After they received a message from the host saying they were welcome, the group set off.
Within minutes of their arrival, however, it was clear not everyone at the gathering felt the same.
Cooper said people rushed into the lounge of the Melbourne St flat where he saw a man holding Henderson by the throat.
When he tried to intervene, he told the jury, someone hit him in the face then continued "wind-milling overhand punches".
Cooper remembered tackling his assailant — who he believed to be Sem-Cheyne — to the ground before being kicked in the head, pulled up and punched twice more in the face by another man, then marched out of the house.
As he walked down the driveway, he heard glass smashing and footsteps behind him.
Just as Cooper reached the road he felt something impact the right side of his head.
"Then what's happened?" Crown prosecutor Mike Mika asked.
"I don't know. I was unconscious," he said.
Henderson said he saw his friend fall between two cars before he was chased from the scene.
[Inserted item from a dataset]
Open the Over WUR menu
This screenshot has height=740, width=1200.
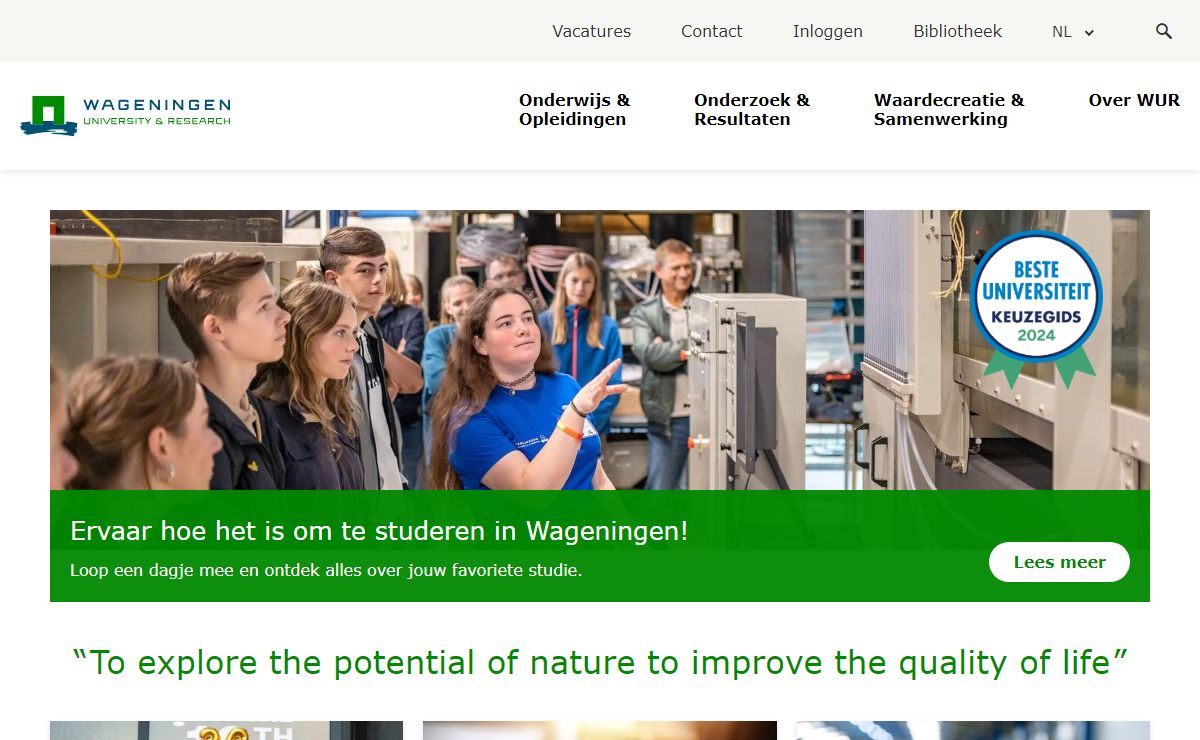click(x=1134, y=100)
Neither saw who inflicted the blow.
But the Crown said a group of women who were arriving at the party would give evidence of seeing Sem-Cheyne kicking and stomping on the victim.
Their testimony, defence counsel Anne Stevens QC said, would be pivotal.
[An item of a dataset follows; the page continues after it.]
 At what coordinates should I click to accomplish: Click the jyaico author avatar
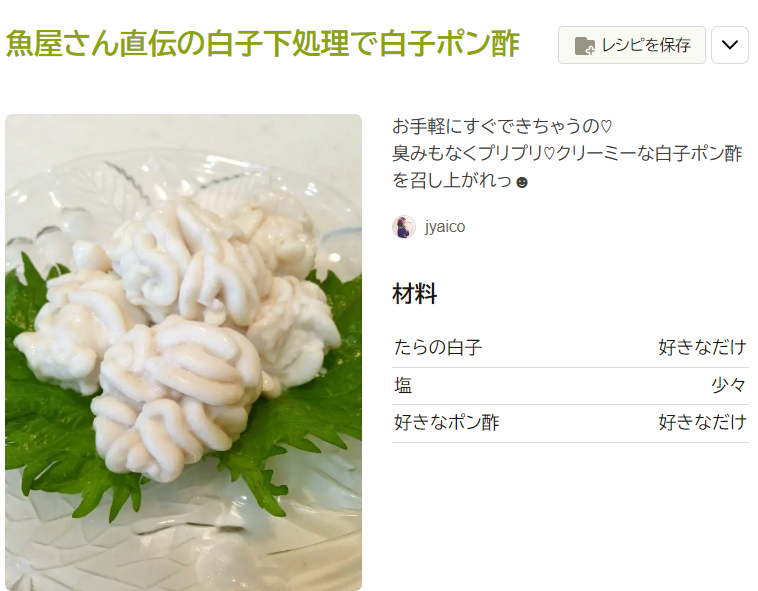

The women, she told the jury, were there to see a friend and had thrust the blame on to Sem-Cheyne to divert the blame.
"They're lying to protect their friend," she said.
Cooper told the court he regained consciousness and was ushered over to a fence where he sat with Sem-Cheyne.
They apologised to each other about the scuffle inside the house, he said.
When Cooper reunited with Henderson, who had also been assaulted, they waited for emergency services to arrive.
Once in hospital, Cooper said he became violently ill and underwent a CT scan, which revealed he had sustained a complex skull fracture.
A fragment of bone had pierced the lining of the brain, the court heard, and surgeons operated.
In the dock, Cooper pointed out the large scar running down the right side of his head.
He said he was now "mostly well" but had been left with a "slight stutter now and again".
The trial, before Judge John Macdonald, will hear from a dozen witnesses who attended the party and is scheduled to last four days.